2. Run the following command to deploy the yaml file

   az containerapp create \
   --name $appname \
   --resource-group $RESOURCE_GROUP \
   --environment "$managedEnvId" \
   --subscription $SUBSCRIPTION_ID \
   --yaml $transformed_yaml

3. Deploy a new version of your code with a new image tag.

   docker push mycompany.azurecr.io/tools-app:2

4. Update the yaml file above with the image tag. We use sed in a bash script to read the value from a pipeline_run_id.
5. There is downtime

Expected behavior [What you expected to happen.] According to this page there is zero downtime https://learn.microsoft.com/en-us/azure/container-apps/revisions#zero-downtime-deployment

Actual behavior [What actually happened.] We get 503 error for a few seconds after az containerapp create has been run. I think this is the error message from envoy which is used internally by ACA.

upstream connect error or disconnect/reset before headers. retried and the latest reset reason: remote connection failure, transport failure reason: delayed connect error: 111

Screenshots
If applicable, add screenshots to help explain your problem.

Additional context

• my app environment is in a custom VNET
• Using azure cli

[chinwobble]

I've tested the app locally and inside docker. I have the port expose to 8080 when I navigate to localhost:8080/health I get a 200 response.

When deployed onto Azure Container Apps I keep getting these error logs:

Probe with executor HttpGetExecutor reached failure threshold 3, changing status to Failure.

I have tried changing the probe scheme to http and https and its not making any difference.

      probes:
      - type: liveness
        initialDelaySeconds: 10
        httpGet:
          path: "/health"
          scheme: "HTTP"
          port: 8080
      - type: readiness
        initialDelaySeconds: 10
        httpGet:
          path: "/health"
          scheme: "HTTP"
          port: 8080

My app is a simple aspnet core razor pages app. The container logs show

[06:54:00 INF] Now listening on: http://[::]:8080

My dockerfile has the standard template.

FROM mcr.microsoft.com/dotnet/aspnet:8.0 AS base
USER $APP_UID
WORKDIR /app
EXPOSE 8080
EXPOSE 8081 

Though its my understand EXPOSE doesn't really do anything.

[v-vish]

@chinwobble I have successfully reproduced the issue by updating a container app using Nginx in the East US region, and the update was completed with zero downtime. To monitor the service status during the update, I used the watch and wget tools.

Could you try deploying a new container using the same setup but with a different image, such as Nginx, and provide an update on the results?

As for the second issue, could you adjust the period seconds value to something above 30 seconds and test again? Please let me know the outcome after making this change.

[chinwobble]

@chinwobble I have successfully reproduced the issue by updating a container app using Nginx in the East US region, and the update was completed with zero downtime. To monitor the service status during the update, I used the watch and wget tools.

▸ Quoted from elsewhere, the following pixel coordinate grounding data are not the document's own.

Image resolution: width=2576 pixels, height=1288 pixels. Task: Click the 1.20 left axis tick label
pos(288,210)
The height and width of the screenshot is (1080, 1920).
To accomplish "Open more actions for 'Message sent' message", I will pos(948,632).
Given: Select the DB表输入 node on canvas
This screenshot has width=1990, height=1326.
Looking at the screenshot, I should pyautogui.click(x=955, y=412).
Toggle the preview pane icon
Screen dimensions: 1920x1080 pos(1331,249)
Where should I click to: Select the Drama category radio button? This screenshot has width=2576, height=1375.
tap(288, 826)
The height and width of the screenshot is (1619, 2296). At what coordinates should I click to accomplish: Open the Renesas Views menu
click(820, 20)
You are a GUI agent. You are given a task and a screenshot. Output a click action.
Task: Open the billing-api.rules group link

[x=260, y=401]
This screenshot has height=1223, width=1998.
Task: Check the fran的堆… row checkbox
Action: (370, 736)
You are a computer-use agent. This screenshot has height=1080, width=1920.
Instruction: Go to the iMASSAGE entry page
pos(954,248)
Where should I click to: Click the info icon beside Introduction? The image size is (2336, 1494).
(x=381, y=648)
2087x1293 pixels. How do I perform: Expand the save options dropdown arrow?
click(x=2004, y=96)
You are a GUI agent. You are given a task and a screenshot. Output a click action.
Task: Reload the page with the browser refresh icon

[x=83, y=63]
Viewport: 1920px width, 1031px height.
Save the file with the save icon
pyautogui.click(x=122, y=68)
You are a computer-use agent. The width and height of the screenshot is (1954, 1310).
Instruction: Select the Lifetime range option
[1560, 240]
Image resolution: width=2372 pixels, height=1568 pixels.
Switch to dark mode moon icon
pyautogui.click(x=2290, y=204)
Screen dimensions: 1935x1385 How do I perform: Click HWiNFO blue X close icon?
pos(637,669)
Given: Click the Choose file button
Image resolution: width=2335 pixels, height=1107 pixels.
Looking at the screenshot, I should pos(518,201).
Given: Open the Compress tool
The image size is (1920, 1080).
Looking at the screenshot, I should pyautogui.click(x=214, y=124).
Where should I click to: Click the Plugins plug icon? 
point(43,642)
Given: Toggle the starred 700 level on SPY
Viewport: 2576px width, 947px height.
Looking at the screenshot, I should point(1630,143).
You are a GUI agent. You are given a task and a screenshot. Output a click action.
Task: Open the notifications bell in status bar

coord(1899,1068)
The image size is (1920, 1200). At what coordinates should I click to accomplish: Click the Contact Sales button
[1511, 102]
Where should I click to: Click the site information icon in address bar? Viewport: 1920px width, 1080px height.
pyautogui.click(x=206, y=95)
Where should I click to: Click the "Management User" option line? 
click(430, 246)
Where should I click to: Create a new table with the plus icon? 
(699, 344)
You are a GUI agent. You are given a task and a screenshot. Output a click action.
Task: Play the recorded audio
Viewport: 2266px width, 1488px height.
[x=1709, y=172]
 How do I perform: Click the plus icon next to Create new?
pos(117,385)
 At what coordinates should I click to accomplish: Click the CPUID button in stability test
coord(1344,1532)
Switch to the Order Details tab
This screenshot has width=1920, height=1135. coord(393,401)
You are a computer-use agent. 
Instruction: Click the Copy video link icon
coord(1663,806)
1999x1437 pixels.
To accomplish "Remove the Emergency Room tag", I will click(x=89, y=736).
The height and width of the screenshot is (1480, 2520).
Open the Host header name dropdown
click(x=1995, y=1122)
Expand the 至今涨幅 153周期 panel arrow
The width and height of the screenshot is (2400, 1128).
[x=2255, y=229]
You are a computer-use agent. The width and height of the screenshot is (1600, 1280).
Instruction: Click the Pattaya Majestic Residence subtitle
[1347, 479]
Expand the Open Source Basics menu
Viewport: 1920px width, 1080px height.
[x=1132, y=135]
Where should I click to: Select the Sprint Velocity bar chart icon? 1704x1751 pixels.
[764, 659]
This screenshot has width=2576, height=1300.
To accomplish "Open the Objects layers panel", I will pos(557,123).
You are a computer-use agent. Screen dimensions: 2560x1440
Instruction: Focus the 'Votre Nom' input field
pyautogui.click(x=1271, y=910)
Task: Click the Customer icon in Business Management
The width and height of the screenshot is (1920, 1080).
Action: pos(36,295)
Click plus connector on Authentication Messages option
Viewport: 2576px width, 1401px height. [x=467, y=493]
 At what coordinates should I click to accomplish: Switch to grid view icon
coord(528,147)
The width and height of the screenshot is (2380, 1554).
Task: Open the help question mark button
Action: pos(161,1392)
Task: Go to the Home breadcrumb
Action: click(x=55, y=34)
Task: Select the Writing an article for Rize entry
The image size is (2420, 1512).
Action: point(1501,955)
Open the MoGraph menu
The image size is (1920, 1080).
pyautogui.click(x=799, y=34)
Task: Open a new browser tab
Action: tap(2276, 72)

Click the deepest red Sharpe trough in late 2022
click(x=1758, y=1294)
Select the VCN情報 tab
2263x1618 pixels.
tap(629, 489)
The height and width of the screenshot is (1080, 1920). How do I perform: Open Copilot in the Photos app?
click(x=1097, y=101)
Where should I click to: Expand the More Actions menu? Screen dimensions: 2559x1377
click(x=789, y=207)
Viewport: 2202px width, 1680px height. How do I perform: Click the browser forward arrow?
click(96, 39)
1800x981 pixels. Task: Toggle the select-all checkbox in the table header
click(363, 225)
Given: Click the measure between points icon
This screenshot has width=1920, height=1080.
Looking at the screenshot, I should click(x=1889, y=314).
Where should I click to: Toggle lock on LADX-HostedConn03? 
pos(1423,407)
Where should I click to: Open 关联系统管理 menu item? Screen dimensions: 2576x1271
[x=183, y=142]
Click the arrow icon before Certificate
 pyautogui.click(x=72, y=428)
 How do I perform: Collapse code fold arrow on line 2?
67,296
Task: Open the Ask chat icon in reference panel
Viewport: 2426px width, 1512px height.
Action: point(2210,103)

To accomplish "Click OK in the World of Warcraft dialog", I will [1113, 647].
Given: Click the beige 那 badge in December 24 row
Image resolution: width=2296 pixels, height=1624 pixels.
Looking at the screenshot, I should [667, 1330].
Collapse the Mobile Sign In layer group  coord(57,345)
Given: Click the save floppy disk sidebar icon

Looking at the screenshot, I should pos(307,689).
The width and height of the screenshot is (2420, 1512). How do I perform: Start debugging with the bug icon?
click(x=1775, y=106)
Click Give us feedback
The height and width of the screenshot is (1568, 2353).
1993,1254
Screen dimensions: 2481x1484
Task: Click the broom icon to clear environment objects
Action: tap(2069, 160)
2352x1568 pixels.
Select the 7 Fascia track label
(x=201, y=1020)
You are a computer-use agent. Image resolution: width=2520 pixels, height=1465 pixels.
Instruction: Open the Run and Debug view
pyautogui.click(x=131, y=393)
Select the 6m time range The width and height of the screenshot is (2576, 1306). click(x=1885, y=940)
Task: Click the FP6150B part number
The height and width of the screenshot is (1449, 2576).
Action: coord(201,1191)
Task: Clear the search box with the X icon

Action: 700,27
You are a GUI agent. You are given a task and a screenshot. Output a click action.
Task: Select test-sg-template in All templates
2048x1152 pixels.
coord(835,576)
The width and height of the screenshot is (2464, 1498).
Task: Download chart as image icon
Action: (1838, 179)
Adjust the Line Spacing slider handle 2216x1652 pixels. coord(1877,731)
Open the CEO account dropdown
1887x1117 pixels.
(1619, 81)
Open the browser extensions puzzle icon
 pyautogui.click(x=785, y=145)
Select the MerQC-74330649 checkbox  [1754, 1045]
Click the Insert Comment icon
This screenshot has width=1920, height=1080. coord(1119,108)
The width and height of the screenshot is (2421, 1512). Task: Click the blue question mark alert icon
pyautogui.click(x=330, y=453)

Could you try deploying a new container using the same setup but with a different image, such as Nginx, and provide an update on the results?

As for the second issue, could you adjust the period seconds value to something above 30 seconds and test again? Please let me know the outcome after making this change.

thanks for looking into the issue for me. Was your container app in a custom vnet? I have setup the health probes and I can see the infra is trying to make the health probes but failing.

I will create a brand new app env and see what happens.

[v-vish]

@chinwobble Yes please create a brand new app env and let us know the status.

[microsoft-github-policy-service[bot]]

This issue has been automatically marked as stale because it has been marked as requiring author feedback but has not had any activity for 4 days. It will be closed if no further activity occurs within 3 days of this comment.